Citation in the order of the Army awarded to the Somali Marching Battalion and the Marching Regiment of French Equatorial Africa for having successfully crossed the water line of the Gua during the fighting at Pointe de Grave, Decision No. 1058 of August 20, 1945:"Battalion which, under the calm and energetic command of Battalion Commander Bentzmann, has, through its value, bravery and tenacity, succeeded in April 15, 1945, the crossing by force, under the violent and adjusted fire of the enemy, of the water line of the Gua, more than 400 meters wide. By his skilful maneuver he brought down the enemy defense elements of the Gua Bridge. During the day of April 18pushed the enemy back into the strong positions of an anti-tank ditch and, in a single burst, took the village of Vieux Soulac, as well as the very heavily concreted and vigorously defended complex of works constituting the command post of the enemy fortress of Pointe de Grave. During these two days of fighting, took 300 prisoners."

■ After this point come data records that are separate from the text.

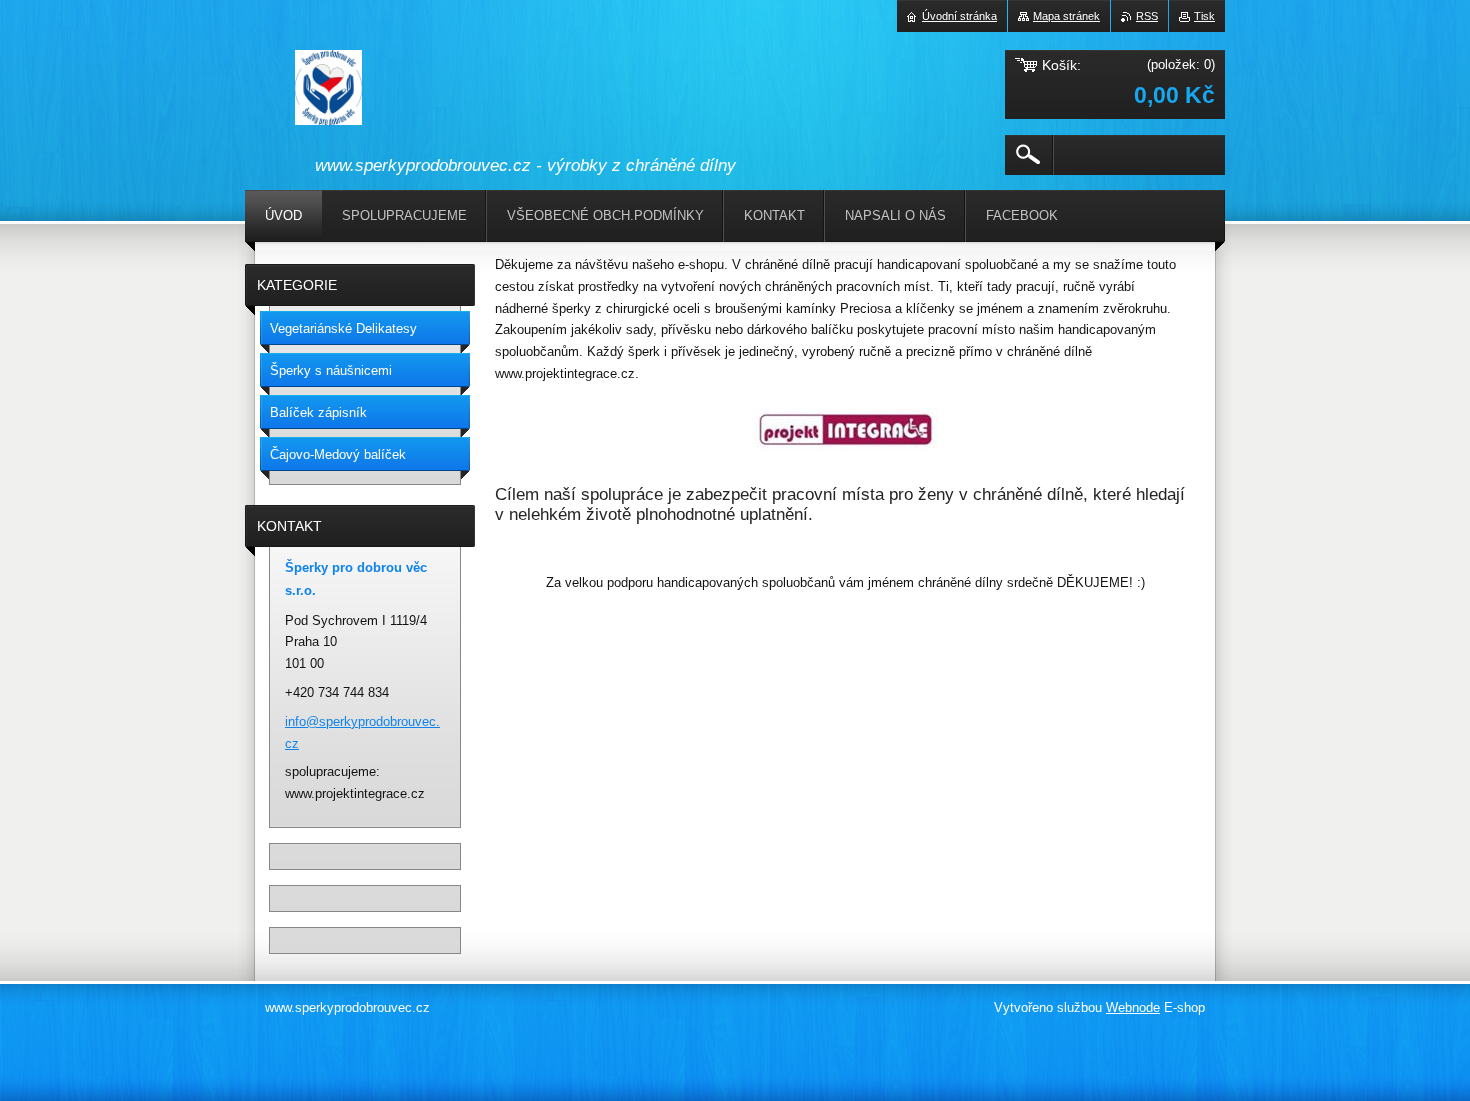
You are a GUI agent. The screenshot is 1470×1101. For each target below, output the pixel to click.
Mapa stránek (1066, 16)
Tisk (1204, 16)
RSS (1147, 16)
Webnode (1133, 1007)
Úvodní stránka (959, 16)
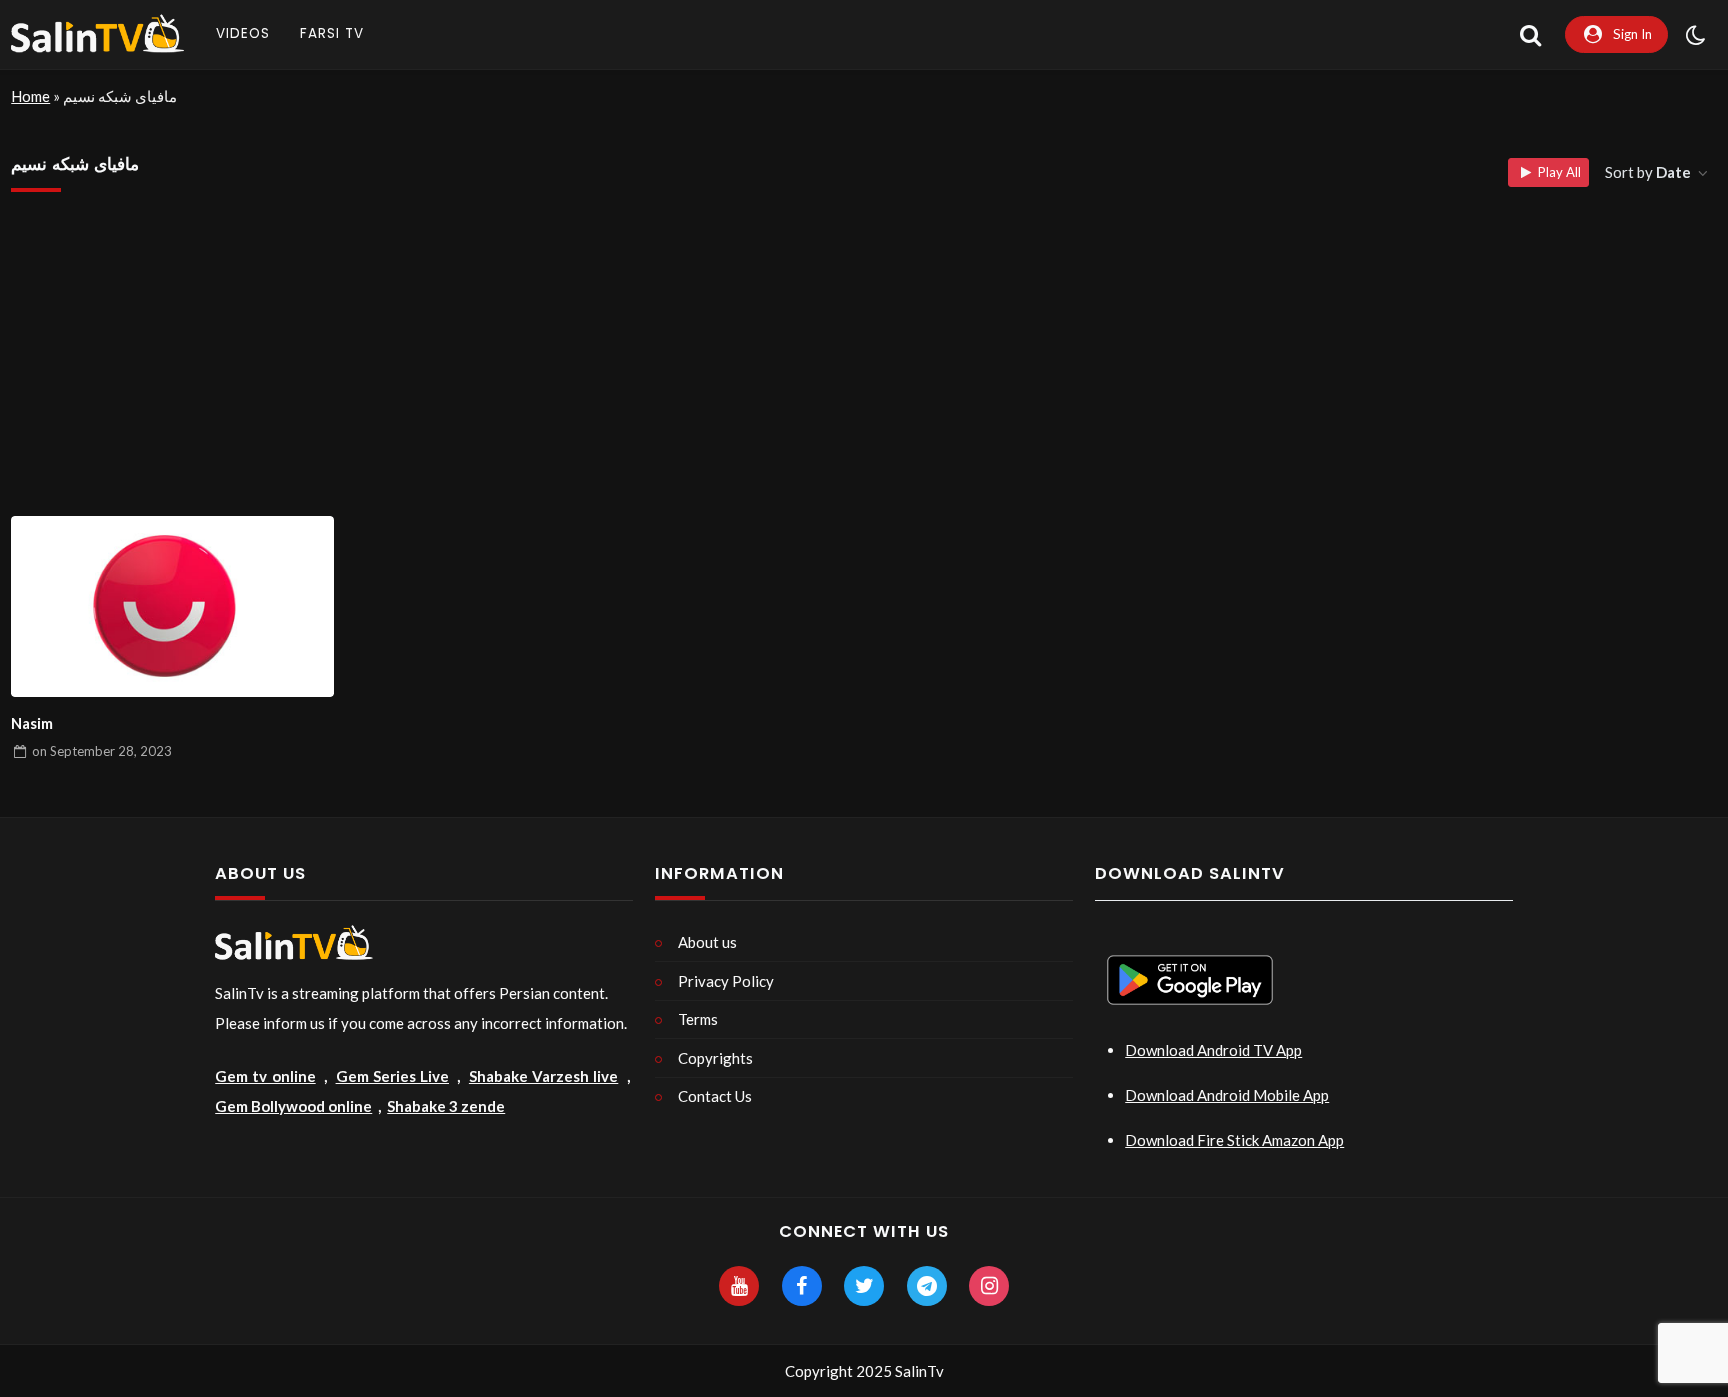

==== Divisional Citations ====

Citation in the order of the division awarded to the Marching Regiment of French Equatorial Africa and Somalia after the fighting for the liberation of Pointe de Grave, General Order No. 102 of April 25, 1945:“Led for 7 days in the Pointe de Grave from the 14th to April 20, an exceptionally hard fight against an enemy rabid to defend himself, going so far as to blow himself up on the spot rather than surrender, very heavily armed and supported by ironclad works, covered by a flooded terrain whose narrow passes were literally stuffed with mines. Killed 947 Germans, captured 100 concrete works and 90 pieces of cannon, took 3,300 prisoners. A feat of arms which deserves to take its place in the annals of this war."